==== Records for this task
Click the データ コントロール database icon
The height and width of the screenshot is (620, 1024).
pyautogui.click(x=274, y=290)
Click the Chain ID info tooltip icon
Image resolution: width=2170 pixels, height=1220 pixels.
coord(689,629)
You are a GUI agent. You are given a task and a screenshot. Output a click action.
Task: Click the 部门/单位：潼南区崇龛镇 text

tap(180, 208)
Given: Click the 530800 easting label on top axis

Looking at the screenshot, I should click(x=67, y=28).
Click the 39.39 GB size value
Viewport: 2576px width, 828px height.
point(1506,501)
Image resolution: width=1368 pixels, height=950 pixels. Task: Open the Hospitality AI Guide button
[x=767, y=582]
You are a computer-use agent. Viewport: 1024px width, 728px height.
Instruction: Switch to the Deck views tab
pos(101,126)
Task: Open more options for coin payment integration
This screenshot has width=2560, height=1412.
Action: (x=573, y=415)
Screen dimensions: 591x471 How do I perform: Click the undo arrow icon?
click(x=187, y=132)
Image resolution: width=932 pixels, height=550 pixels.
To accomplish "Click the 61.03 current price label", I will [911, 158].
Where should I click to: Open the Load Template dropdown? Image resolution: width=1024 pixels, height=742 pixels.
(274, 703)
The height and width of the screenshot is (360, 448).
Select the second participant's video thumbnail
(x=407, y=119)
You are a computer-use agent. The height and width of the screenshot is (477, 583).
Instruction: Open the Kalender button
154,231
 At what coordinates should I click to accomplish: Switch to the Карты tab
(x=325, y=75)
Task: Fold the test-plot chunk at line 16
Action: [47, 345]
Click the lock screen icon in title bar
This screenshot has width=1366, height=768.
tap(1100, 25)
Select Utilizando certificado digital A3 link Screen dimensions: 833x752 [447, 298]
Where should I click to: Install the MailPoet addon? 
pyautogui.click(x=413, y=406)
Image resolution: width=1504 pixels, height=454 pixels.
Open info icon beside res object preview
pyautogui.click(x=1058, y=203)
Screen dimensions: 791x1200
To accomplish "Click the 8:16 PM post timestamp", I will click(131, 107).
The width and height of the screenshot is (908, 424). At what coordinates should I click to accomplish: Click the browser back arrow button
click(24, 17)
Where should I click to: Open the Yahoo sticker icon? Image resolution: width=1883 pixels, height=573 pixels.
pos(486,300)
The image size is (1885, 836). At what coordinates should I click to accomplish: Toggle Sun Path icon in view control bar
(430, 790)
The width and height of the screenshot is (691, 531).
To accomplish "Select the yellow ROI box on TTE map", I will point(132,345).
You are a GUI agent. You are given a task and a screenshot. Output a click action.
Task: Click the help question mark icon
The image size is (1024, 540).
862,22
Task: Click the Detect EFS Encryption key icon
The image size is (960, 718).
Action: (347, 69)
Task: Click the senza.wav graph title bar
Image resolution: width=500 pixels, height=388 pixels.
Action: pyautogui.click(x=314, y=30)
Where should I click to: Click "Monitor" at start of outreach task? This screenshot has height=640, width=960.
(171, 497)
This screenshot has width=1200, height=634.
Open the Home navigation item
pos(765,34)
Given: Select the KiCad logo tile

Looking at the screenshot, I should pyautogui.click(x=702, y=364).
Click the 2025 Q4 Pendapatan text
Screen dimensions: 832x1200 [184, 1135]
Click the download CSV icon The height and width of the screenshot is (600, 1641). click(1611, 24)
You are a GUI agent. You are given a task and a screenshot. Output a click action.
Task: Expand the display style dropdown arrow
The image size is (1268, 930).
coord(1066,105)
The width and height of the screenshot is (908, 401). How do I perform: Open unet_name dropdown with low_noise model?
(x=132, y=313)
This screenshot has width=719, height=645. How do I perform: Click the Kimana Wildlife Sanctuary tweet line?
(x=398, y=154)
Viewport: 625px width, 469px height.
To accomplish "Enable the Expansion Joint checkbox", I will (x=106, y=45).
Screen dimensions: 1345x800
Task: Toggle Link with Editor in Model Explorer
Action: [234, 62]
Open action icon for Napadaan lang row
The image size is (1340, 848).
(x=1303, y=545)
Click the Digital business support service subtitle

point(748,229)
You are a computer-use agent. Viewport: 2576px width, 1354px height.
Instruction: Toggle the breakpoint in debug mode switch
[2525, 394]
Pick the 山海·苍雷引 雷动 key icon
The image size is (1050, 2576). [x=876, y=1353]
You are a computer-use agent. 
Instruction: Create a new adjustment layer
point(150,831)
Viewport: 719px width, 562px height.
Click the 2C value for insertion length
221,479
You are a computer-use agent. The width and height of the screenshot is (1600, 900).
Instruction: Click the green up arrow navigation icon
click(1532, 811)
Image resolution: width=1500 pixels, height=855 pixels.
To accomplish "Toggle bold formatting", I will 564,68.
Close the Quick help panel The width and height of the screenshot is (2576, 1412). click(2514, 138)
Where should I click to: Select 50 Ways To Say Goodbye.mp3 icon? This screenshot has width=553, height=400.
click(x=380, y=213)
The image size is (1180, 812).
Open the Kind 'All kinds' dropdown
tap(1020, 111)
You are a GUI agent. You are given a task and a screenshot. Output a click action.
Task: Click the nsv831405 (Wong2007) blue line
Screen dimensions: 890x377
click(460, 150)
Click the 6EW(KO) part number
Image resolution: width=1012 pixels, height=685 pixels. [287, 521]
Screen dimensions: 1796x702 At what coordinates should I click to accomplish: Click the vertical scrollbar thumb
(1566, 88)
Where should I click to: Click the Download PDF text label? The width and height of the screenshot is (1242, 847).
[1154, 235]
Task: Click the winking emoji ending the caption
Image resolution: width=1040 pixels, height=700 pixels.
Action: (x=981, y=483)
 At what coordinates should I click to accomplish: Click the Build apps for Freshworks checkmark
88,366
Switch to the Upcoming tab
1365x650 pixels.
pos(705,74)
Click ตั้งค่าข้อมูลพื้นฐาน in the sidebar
========
## Instructions to follow:
All of the entries above should be written out again exactly.

## Result for this exercise:
Click the データ コントロール database icon
The height and width of the screenshot is (620, 1024).
pyautogui.click(x=274, y=290)
Click the Chain ID info tooltip icon
Image resolution: width=2170 pixels, height=1220 pixels.
coord(689,629)
You are a GUI agent. You are given a task and a screenshot. Output a click action.
Task: Click the 部门/单位：潼南区崇龛镇 text

tap(180, 208)
Given: Click the 530800 easting label on top axis

Looking at the screenshot, I should click(x=67, y=28).
Click the 39.39 GB size value
Viewport: 2576px width, 828px height.
point(1506,501)
Image resolution: width=1368 pixels, height=950 pixels. Task: Open the Hospitality AI Guide button
[x=767, y=582]
You are a computer-use agent. Viewport: 1024px width, 728px height.
Instruction: Switch to the Deck views tab
pos(101,126)
Task: Open more options for coin payment integration
This screenshot has width=2560, height=1412.
Action: (x=573, y=415)
Screen dimensions: 591x471 How do I perform: Click the undo arrow icon?
click(x=187, y=132)
Image resolution: width=932 pixels, height=550 pixels.
To accomplish "Click the 61.03 current price label", I will [911, 158].
Where should I click to: Open the Load Template dropdown? Image resolution: width=1024 pixels, height=742 pixels.
(274, 703)
The height and width of the screenshot is (360, 448).
Select the second participant's video thumbnail
(x=407, y=119)
You are a computer-use agent. The height and width of the screenshot is (477, 583).
Instruction: Open the Kalender button
154,231
 At what coordinates should I click to accomplish: Switch to the Карты tab
(x=325, y=75)
Task: Fold the test-plot chunk at line 16
Action: [47, 345]
Click the lock screen icon in title bar
This screenshot has width=1366, height=768.
tap(1100, 25)
Select Utilizando certificado digital A3 link Screen dimensions: 833x752 [447, 298]
Where should I click to: Install the MailPoet addon? 
pyautogui.click(x=413, y=406)
Image resolution: width=1504 pixels, height=454 pixels.
Open info icon beside res object preview
pyautogui.click(x=1058, y=203)
Screen dimensions: 791x1200
To accomplish "Click the 8:16 PM post timestamp", I will click(131, 107).
The width and height of the screenshot is (908, 424). At what coordinates should I click to accomplish: Click the browser back arrow button
click(24, 17)
Where should I click to: Open the Yahoo sticker icon? Image resolution: width=1883 pixels, height=573 pixels.
pos(486,300)
The image size is (1885, 836). At what coordinates should I click to accomplish: Toggle Sun Path icon in view control bar
(430, 790)
The width and height of the screenshot is (691, 531).
To accomplish "Select the yellow ROI box on TTE map", I will point(132,345).
You are a GUI agent. You are given a task and a screenshot. Output a click action.
Task: Click the help question mark icon
The image size is (1024, 540).
862,22
Task: Click the Detect EFS Encryption key icon
The image size is (960, 718).
Action: (347, 69)
Task: Click the senza.wav graph title bar
Image resolution: width=500 pixels, height=388 pixels.
Action: pyautogui.click(x=314, y=30)
Where should I click to: Click "Monitor" at start of outreach task? This screenshot has height=640, width=960.
(171, 497)
This screenshot has width=1200, height=634.
Open the Home navigation item
pos(765,34)
Given: Select the KiCad logo tile

Looking at the screenshot, I should pyautogui.click(x=702, y=364).
Click the 2025 Q4 Pendapatan text
Screen dimensions: 832x1200 [184, 1135]
Click the download CSV icon The height and width of the screenshot is (600, 1641). click(1611, 24)
You are a GUI agent. You are given a task and a screenshot. Output a click action.
Task: Expand the display style dropdown arrow
The image size is (1268, 930).
coord(1066,105)
The width and height of the screenshot is (908, 401). How do I perform: Open unet_name dropdown with low_noise model?
(x=132, y=313)
This screenshot has width=719, height=645. How do I perform: Click the Kimana Wildlife Sanctuary tweet line?
(x=398, y=154)
Viewport: 625px width, 469px height.
To accomplish "Enable the Expansion Joint checkbox", I will (x=106, y=45).
Screen dimensions: 1345x800
Task: Toggle Link with Editor in Model Explorer
Action: [234, 62]
Open action icon for Napadaan lang row
The image size is (1340, 848).
(x=1303, y=545)
Click the Digital business support service subtitle

point(748,229)
You are a computer-use agent. Viewport: 2576px width, 1354px height.
Instruction: Toggle the breakpoint in debug mode switch
[2525, 394]
Pick the 山海·苍雷引 雷动 key icon
The image size is (1050, 2576). [x=876, y=1353]
You are a computer-use agent. 
Instruction: Create a new adjustment layer
point(150,831)
Viewport: 719px width, 562px height.
Click the 2C value for insertion length
221,479
You are a computer-use agent. The width and height of the screenshot is (1600, 900).
Instruction: Click the green up arrow navigation icon
click(1532, 811)
Image resolution: width=1500 pixels, height=855 pixels.
To accomplish "Toggle bold formatting", I will 564,68.
Close the Quick help panel The width and height of the screenshot is (2576, 1412). click(2514, 138)
Where should I click to: Select 50 Ways To Say Goodbye.mp3 icon? This screenshot has width=553, height=400.
click(x=380, y=213)
The image size is (1180, 812).
Open the Kind 'All kinds' dropdown
tap(1020, 111)
You are a GUI agent. You are given a task and a screenshot. Output a click action.
Task: Click the nsv831405 (Wong2007) blue line
Screen dimensions: 890x377
click(460, 150)
Click the 6EW(KO) part number
Image resolution: width=1012 pixels, height=685 pixels. [287, 521]
Screen dimensions: 1796x702 At what coordinates should I click to accomplish: Click the vertical scrollbar thumb
(1566, 88)
Where should I click to: Click the Download PDF text label? The width and height of the screenshot is (1242, 847).
[1154, 235]
Task: Click the winking emoji ending the caption
Image resolution: width=1040 pixels, height=700 pixels.
Action: (x=981, y=483)
 At what coordinates should I click to accomplish: Click the Build apps for Freshworks checkmark
88,366
Switch to the Upcoming tab
1365x650 pixels.
pos(705,74)
Click ตั้งค่าข้อมูลพื้นฐาน in the sidebar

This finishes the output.